- [Page text]
++++

Summertime Standouts: Diego Tovar

Ecosystem Science and Sustainability student working to create positive change

Diego Tovar
Diego Tovar spent summer 2019 as a legislative analysis intern for the Navajo Nation.

Warner College Council’s incoming president spent his summer in Washington, D.C. Diego Tovar has change to make.

“I always cared about animals, and ecosystems, and stuff of that nature. No pun intended,” said Tovar, from Austin, Texas, and going into his second year as a Warner College of Natural Resources Ecosystem Science and Sustainability student. “And the 2016 presidential election sparked in me a motivation to create positive change.”

So, Tovar spent his first college year taking on classes while pursuing leadership roles within student government. He was an Associated Students of Colorado State University senator representing Warner College and president of the CSU chapter of Minorities in Agriculture, Natural Resources, and Related Sciences. He’ll keep those roles in the upcoming year as well.

“In the back of my head, I was still thinking, ‘Well, I want to be in D.C. because I want to help create change and policy,’” he said.

Environmental work for the Navajo Nation

Tovar is wrapping work as a legislative analysis intern for the Navajo Nation. He attended hearings and meetings to relay back findings about environmental and health issues. He has helped with the ongoing work around radiation-related cancers that resulted from uranium mining going back to World War II.

The effects of the uranium exposure have been intergenerational, he said, and include people having health issues related to living in homes built with tainted materials.

He said his experience this summer has helped him step out of his comfort zone in a new city and to better understand the political process of getting legislation passed by going to hearings on the Committee of Natural Resources, listening in on meetings with officials, and researching policy. His work at the nation’s capital also has taught him the importance of networking and making connections with people who might be collaborators or colleagues in the future.

“My summer work really showed me that Native communities are constantly underrepresented,” Tovar said. “No matter how little or how much funding they seek to gain prosperity on their tribal lands, the Federal Government still doesn’t show the same level of urgency toward their issues.”

Tovar is gearing up for a busy second year with an even greater desire to inspire and create change. He’ll use that motivation in his student leadership roles, and he invites the CSU community to get involved.

“MANRRS is a tight-knit group of students who focus on professional development, volunteering, and create a safe space for all backgrounds,” he said. “We can talk about the issues we may be facing and uplift each other.”

About Summertime Standouts

Summertime Standouts is an annual feature on SOURCE that highlights students who made an impact this summer around the globe, across the country, and even close to home.

++++

- [Data listing]
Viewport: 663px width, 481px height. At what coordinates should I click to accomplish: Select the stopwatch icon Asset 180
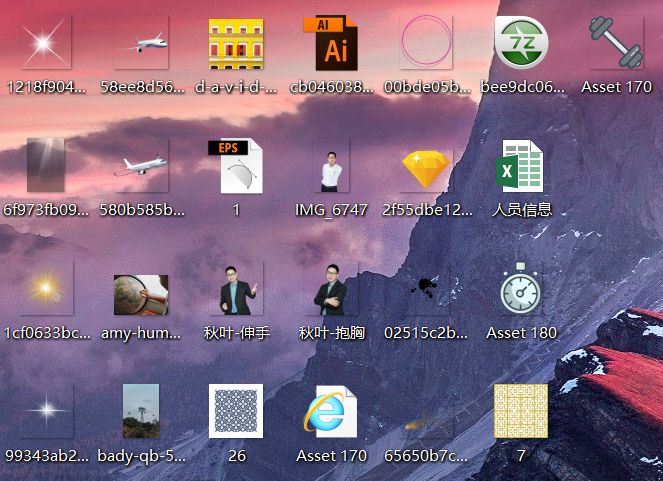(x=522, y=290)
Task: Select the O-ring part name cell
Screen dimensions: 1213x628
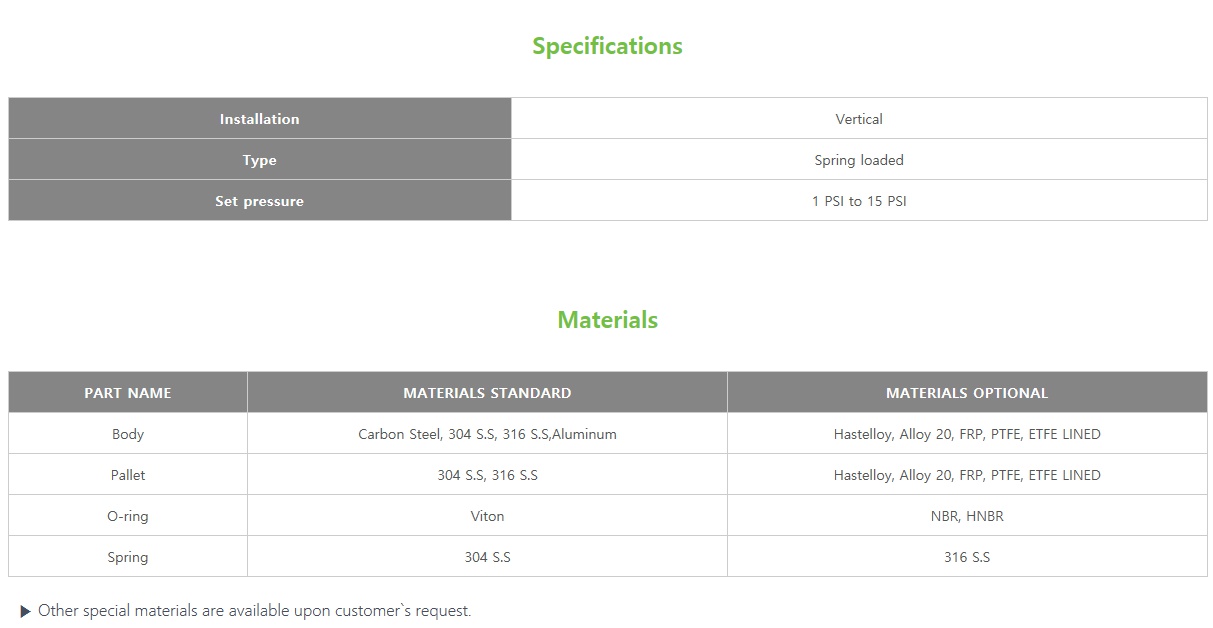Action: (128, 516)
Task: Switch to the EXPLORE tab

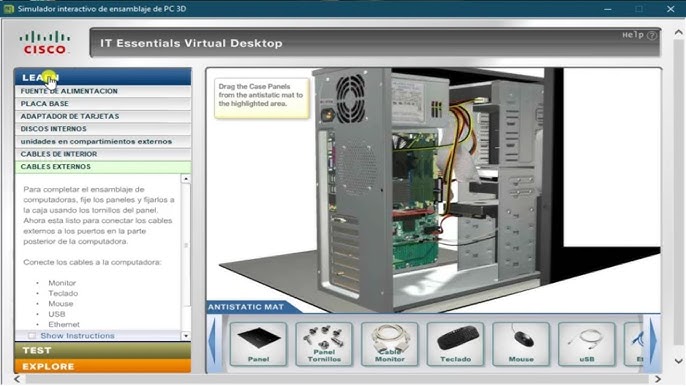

++++

- [Your assignment]
Rewrite the Diego Tovar profile from "Ecosystem Science and Sustainability student working" through "2019 as a legislative analysis intern for the Navajo Nation.", inclusive, changing "intern" to "trainee".

- [Problem solution]
Ecosystem Science and Sustainability student working to create positive change

Diego Tovar
Diego Tovar spent summer 2019 as a legislative analysis trainee for the Navajo Nation.